Records to process:

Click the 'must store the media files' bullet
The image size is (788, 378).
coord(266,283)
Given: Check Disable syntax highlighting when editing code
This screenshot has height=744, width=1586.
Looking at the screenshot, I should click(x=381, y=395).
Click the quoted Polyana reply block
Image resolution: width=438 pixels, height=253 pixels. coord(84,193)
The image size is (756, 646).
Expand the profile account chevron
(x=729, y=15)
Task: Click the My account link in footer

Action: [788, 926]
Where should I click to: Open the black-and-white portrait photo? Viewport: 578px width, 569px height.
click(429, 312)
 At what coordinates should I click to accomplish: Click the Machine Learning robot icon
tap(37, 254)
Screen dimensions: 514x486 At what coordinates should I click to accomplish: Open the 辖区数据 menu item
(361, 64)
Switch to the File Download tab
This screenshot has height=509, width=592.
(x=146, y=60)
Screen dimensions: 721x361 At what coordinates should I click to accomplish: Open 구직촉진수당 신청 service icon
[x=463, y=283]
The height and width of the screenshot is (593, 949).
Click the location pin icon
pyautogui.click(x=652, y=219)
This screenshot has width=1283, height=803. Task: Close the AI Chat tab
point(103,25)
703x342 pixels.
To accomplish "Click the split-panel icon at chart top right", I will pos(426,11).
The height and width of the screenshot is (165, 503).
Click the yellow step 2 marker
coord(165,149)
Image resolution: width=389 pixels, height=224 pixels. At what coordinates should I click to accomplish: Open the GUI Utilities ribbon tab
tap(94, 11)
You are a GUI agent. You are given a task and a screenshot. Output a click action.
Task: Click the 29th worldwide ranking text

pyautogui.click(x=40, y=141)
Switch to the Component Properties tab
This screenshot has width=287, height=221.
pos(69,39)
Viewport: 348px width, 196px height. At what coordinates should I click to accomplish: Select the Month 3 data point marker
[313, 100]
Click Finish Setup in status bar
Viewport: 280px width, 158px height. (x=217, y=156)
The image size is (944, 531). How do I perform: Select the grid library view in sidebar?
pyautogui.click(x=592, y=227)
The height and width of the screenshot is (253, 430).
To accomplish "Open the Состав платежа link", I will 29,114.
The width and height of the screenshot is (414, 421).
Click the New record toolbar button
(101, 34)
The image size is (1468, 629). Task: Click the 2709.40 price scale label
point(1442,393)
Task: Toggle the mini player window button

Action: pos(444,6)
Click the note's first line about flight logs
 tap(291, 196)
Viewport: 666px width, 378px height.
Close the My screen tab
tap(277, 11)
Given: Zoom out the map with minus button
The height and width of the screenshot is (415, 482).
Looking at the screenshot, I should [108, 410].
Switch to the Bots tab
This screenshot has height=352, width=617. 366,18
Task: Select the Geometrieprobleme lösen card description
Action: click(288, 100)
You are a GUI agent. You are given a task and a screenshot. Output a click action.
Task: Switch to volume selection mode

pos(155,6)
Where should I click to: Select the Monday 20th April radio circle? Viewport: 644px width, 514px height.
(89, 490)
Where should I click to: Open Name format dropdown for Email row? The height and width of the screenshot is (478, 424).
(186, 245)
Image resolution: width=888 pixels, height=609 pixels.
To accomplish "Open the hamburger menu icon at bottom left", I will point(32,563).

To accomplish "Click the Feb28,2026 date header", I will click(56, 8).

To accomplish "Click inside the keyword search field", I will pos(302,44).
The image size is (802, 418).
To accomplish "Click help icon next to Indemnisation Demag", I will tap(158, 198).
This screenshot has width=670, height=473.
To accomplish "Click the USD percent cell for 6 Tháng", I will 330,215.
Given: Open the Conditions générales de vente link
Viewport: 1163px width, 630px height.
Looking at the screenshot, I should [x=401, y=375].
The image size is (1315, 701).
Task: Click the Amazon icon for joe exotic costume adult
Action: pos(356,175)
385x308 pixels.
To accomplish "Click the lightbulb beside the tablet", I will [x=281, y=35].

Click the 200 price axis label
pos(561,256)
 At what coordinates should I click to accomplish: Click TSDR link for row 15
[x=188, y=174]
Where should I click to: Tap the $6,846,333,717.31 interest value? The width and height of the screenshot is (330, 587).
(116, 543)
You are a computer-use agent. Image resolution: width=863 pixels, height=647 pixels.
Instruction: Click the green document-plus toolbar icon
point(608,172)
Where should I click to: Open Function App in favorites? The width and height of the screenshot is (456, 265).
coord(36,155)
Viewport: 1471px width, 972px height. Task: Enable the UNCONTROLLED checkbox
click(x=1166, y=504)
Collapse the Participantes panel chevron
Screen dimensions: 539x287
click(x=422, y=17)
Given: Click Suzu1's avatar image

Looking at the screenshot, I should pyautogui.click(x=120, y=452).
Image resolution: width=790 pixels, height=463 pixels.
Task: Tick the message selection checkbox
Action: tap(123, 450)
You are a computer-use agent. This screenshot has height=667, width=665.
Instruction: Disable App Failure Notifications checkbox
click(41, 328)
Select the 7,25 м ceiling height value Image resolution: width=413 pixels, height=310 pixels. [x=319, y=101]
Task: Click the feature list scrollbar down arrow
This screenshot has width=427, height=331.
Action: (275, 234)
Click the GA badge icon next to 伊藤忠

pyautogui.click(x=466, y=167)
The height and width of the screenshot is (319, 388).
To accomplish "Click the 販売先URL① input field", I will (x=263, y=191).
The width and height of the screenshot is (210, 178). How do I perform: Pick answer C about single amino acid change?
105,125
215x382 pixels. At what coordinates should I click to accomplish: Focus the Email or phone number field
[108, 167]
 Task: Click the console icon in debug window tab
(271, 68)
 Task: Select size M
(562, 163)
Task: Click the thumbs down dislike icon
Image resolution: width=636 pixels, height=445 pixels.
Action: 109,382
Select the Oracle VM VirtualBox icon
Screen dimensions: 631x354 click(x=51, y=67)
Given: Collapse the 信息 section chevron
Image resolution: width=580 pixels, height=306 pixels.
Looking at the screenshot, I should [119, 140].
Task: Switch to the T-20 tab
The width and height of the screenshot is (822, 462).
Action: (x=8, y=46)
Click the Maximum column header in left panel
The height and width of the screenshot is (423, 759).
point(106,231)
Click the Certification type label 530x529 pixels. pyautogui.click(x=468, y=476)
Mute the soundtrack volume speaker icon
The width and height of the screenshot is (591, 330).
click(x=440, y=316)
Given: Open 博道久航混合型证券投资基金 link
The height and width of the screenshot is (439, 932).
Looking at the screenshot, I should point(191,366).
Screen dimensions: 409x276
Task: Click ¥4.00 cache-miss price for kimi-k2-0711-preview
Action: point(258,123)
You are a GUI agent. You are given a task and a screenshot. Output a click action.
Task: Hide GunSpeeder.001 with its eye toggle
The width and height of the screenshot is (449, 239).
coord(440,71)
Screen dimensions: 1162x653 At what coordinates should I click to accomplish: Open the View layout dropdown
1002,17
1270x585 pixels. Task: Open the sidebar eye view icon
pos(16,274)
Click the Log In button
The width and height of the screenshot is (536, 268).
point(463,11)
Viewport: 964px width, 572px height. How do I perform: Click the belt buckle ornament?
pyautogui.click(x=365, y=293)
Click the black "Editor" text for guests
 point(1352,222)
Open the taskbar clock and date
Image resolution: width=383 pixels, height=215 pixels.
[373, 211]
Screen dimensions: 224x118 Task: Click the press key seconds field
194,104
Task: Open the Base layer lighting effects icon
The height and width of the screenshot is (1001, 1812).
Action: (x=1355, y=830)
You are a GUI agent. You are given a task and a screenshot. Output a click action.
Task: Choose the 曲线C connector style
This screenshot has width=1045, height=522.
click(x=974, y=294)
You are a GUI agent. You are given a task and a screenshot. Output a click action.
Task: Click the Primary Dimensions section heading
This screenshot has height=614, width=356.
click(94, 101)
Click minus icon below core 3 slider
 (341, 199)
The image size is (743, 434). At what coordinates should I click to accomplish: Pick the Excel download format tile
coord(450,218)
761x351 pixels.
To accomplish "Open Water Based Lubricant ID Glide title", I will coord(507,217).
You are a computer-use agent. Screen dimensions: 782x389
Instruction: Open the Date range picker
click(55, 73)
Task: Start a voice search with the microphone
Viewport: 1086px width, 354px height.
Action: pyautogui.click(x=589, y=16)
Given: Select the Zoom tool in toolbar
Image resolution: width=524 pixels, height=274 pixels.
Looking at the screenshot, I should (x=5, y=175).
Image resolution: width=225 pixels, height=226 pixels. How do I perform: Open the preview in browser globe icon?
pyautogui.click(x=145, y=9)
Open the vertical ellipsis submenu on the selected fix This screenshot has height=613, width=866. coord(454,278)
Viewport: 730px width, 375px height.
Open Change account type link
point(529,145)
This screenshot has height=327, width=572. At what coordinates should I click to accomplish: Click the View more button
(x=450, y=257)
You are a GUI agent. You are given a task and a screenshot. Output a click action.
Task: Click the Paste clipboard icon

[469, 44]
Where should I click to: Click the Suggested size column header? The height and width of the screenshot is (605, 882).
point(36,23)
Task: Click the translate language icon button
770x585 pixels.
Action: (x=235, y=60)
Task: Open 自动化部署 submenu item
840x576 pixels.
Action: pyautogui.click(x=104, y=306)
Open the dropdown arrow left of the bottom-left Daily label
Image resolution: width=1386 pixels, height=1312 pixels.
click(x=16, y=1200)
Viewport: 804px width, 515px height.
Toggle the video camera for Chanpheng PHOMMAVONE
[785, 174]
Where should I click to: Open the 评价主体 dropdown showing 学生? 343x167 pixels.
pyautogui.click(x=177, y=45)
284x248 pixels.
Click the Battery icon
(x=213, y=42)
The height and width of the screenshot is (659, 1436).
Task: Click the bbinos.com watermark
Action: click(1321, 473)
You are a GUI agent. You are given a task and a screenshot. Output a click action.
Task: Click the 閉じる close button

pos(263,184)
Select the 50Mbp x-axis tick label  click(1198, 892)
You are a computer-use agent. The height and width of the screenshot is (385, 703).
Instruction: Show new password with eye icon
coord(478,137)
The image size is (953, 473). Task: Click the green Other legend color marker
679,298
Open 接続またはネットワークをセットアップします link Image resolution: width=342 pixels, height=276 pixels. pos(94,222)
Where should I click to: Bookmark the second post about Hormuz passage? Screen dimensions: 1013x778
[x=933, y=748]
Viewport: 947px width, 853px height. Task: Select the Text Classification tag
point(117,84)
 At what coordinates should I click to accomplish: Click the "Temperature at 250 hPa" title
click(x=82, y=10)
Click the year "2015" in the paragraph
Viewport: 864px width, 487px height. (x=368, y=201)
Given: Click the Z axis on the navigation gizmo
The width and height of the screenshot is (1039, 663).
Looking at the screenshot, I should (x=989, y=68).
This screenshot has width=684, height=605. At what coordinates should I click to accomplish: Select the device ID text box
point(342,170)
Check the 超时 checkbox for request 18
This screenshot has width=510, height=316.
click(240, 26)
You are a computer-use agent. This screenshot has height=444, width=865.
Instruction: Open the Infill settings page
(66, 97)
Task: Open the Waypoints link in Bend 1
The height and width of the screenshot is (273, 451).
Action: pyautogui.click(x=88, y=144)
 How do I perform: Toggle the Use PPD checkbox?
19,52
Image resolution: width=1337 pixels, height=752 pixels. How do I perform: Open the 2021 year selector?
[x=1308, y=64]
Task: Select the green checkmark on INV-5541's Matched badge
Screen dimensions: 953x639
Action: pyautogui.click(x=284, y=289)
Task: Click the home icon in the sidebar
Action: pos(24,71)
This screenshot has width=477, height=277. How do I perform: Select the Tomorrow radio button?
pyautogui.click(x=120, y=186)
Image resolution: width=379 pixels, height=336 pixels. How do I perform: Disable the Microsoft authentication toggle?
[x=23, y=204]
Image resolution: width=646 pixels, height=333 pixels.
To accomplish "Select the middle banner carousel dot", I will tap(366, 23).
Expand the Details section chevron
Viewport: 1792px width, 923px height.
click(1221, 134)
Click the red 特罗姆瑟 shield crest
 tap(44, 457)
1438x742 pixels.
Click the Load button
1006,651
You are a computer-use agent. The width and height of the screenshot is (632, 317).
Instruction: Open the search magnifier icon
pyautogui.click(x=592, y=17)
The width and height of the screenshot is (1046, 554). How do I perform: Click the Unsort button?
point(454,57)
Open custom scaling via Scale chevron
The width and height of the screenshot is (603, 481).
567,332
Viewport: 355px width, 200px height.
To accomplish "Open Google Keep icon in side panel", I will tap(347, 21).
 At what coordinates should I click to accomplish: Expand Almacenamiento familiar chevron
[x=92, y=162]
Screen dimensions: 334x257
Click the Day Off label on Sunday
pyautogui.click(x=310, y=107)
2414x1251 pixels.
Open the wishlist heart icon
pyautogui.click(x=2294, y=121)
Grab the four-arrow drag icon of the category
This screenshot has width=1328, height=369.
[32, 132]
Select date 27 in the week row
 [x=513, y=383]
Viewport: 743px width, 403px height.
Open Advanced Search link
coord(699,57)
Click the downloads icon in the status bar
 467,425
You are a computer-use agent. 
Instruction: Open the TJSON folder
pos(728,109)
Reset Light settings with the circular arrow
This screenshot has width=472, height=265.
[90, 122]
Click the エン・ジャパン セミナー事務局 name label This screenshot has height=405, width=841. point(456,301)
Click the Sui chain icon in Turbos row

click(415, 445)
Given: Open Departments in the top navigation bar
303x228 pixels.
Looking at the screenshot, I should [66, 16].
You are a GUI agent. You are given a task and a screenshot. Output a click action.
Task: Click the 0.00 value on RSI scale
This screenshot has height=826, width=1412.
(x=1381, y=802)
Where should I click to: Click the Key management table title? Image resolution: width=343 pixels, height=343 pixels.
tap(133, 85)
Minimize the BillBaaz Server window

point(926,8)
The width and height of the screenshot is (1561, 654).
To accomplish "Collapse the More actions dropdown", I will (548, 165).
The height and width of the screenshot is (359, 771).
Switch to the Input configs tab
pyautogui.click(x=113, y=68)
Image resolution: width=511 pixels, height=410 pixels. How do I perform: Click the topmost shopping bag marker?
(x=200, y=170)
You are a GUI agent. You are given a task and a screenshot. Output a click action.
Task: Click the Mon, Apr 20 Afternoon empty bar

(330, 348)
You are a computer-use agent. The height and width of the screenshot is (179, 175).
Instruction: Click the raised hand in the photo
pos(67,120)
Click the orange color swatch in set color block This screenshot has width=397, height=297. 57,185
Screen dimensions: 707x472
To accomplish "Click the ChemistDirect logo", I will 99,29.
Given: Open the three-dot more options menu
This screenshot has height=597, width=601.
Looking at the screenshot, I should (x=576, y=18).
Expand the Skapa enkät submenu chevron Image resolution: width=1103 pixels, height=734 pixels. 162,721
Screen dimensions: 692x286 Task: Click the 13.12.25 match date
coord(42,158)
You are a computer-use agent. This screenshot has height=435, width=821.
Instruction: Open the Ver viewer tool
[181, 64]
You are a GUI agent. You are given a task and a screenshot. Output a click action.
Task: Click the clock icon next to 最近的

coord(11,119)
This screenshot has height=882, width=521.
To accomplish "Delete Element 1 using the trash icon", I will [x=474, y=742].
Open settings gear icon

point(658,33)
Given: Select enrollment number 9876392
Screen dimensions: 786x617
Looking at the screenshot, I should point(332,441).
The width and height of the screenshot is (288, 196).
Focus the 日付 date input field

Exercise aim:
For each line of the data that has the word "section", report that line.

Task result:
Given: Collapse the 信息 section chevron
Task: Click the Primary Dimensions section heading
Expand the Details section chevron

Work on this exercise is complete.